Element and text location data
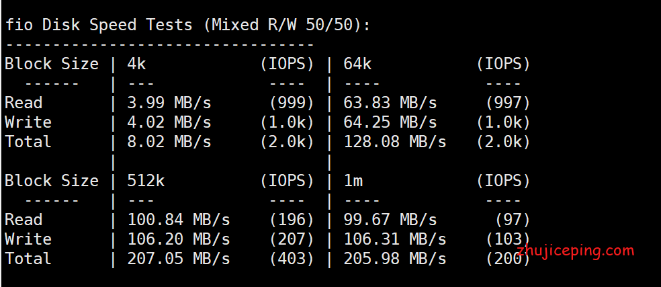Click the 63.83 MB/s read value
Image resolution: width=661 pixels, height=287 pixels.
[x=390, y=104]
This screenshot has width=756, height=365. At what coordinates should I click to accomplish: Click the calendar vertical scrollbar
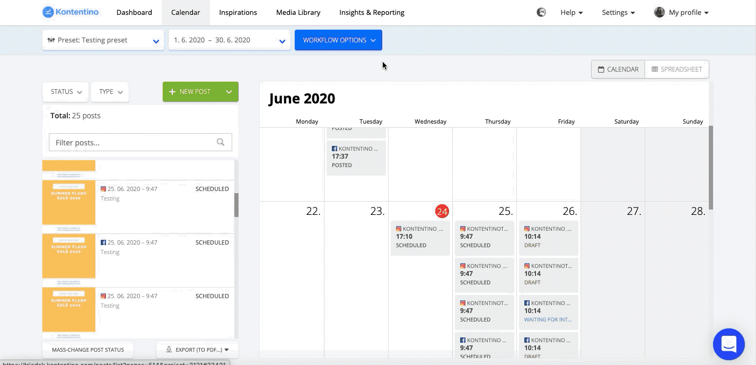tap(711, 168)
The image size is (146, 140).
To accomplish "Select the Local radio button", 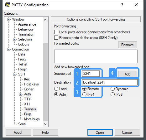I will pos(56,89).
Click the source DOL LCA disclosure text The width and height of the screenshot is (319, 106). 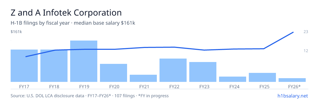point(90,96)
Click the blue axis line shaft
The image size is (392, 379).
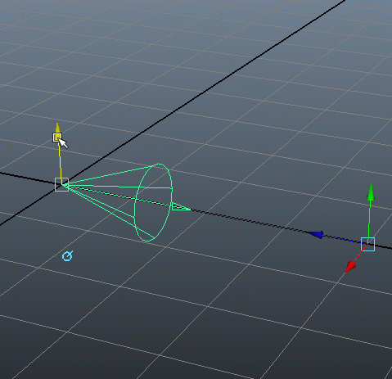coord(342,240)
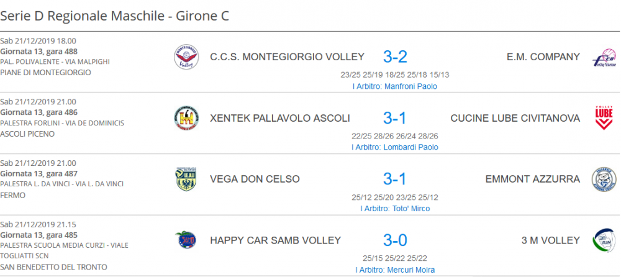Click the E.M. Company team logo
Screen dimensions: 621x277
pyautogui.click(x=604, y=57)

→ **WHAT IS ASKED**:
Turn the entries from the first line through the line containing "tap(711, 168)", inclusive, into a numbered list with no blank lines. Leave the pictures out.

→ **WRITTEN RESPONSE**:
1. Click the 63.83 MB/s read value
2. Image resolution: width=661 pixels, height=287 pixels.
3. [x=390, y=104]
4. This screenshot has width=756, height=365. At what coordinates should I click to accomplish: Click the calendar vertical scrollbar
5. tap(711, 168)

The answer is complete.